▶ [SUPPLIED TEXT]
Post #558 – 19970101

January 1, 1997

I always enjoy your commentary on NPR. Can you do something about the black and white photo on this site? Your prose is so colorful that the snapshot must not do you justice!

Daniel replies:

No, I'm sorry. That is actually what I look like. There's a color photo or two around this site, but they are just as disturbing. I asked Ed to post pictures of a beautiful 22-year-old girl, but in some respects he is a stickler for truthfulness. Well, it's about writing, isn't it? You can set your browser to ignore pictures.



Christel

Post #573 – 19970101

January 1, 1997

I’ve written before but i forgot to mention that i have a fine green iguana named Reynold. This of course had NOTHING to do with ANY of your books. Just in case you thought it did.

Daniel replies:

No, I didn't think that. No. I mean, no. I didn't Not at all.



Stefan Jones

Post #515 – 19970101

January 1, 1997

Dear Captain Pinkwater:

I was delighted to find FIVE NOVELS in the bookstore this afternoon. I bought two copies: one for myself, another to lend. I’m already mostly done with _Alan Mendelsohn_. Great stuff!

▶ [PROBLEM TO SOLVE]
Carry on the reader letters and replies above, picking up right after their last sentence.

▶ [EXTRACTED DATA]

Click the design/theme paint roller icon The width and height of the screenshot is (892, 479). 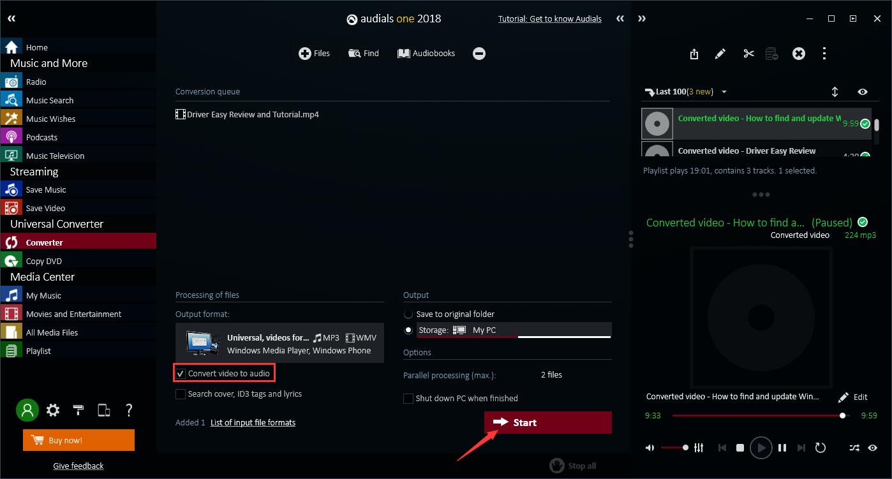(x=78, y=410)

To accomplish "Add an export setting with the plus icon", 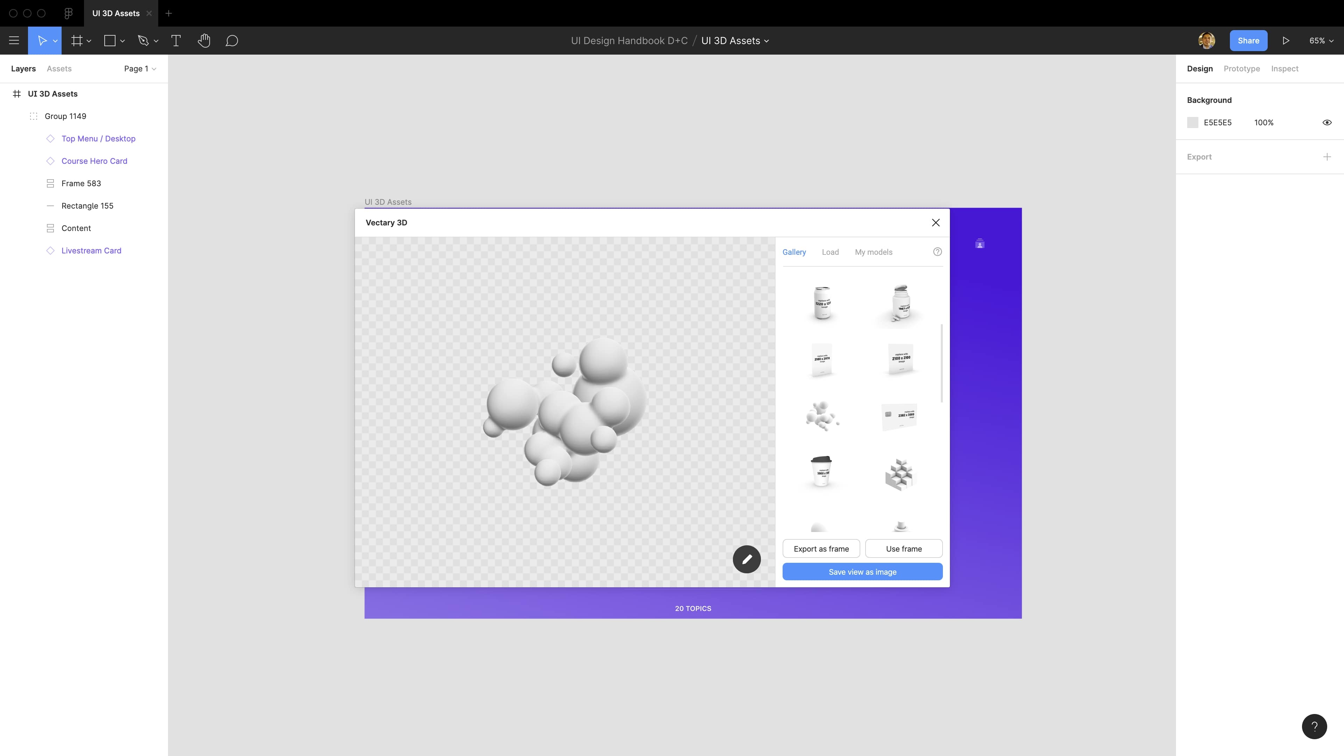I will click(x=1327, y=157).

--

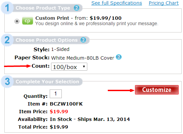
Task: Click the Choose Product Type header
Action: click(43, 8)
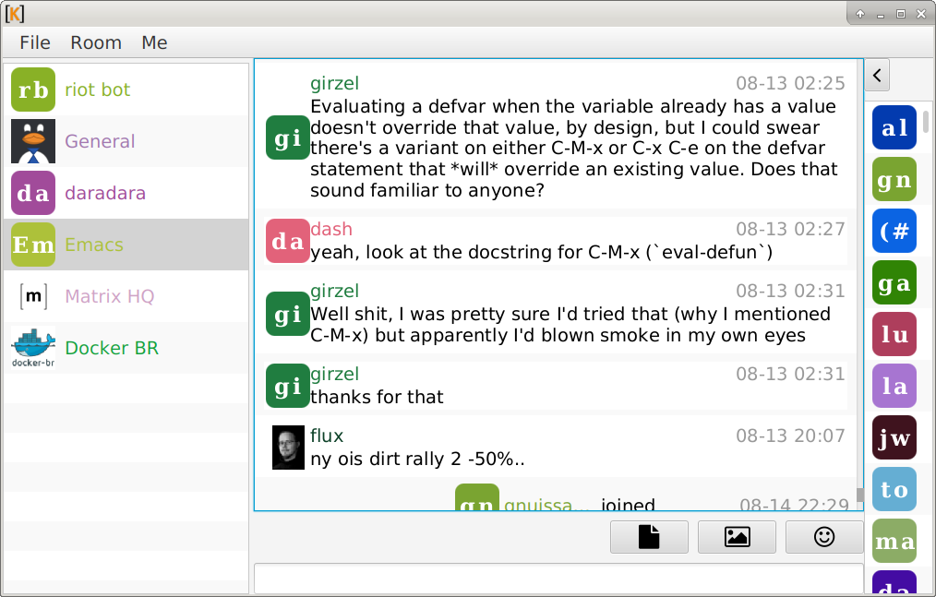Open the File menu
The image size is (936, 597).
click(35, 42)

---

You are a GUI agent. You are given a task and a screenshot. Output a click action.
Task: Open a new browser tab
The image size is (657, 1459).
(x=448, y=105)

▶ [EXPECTED ANSWER]
Now, I have some questions for you:

Did it hurt when they tattooed “5 NOVELS” into your palm prior to the cover shot? Are you able to use the hand normally, or was having it maimed with hundreds of needle pricks just part of the cost of marketing? Do your dogs shy away from you when you extend your blackened palm toward them? Do the Poghkeepsie yokels think your tattoo is the mark of Cain?

Daniel replies:

No, dogs like me. As to the yokels, they cringe before anyone who walks upright. That thing on my hand is a birthmark.



Christopher Heric

Post #526 – 19970101

January 1, 1997

Dear Daniel,

We have a week long assignement in school this week that makes us learn about you and your writing. What kind of things did you carve before you wrote books? Do you still do it? What is harder to be good at?

I think I would like to carve statues more than write books. I like your books.

Thanks

Christopher Heric

Shoreline Washington

4th Grade Parkwood Elementry.

P.S. My Dad helped me make sure this was spell correctly.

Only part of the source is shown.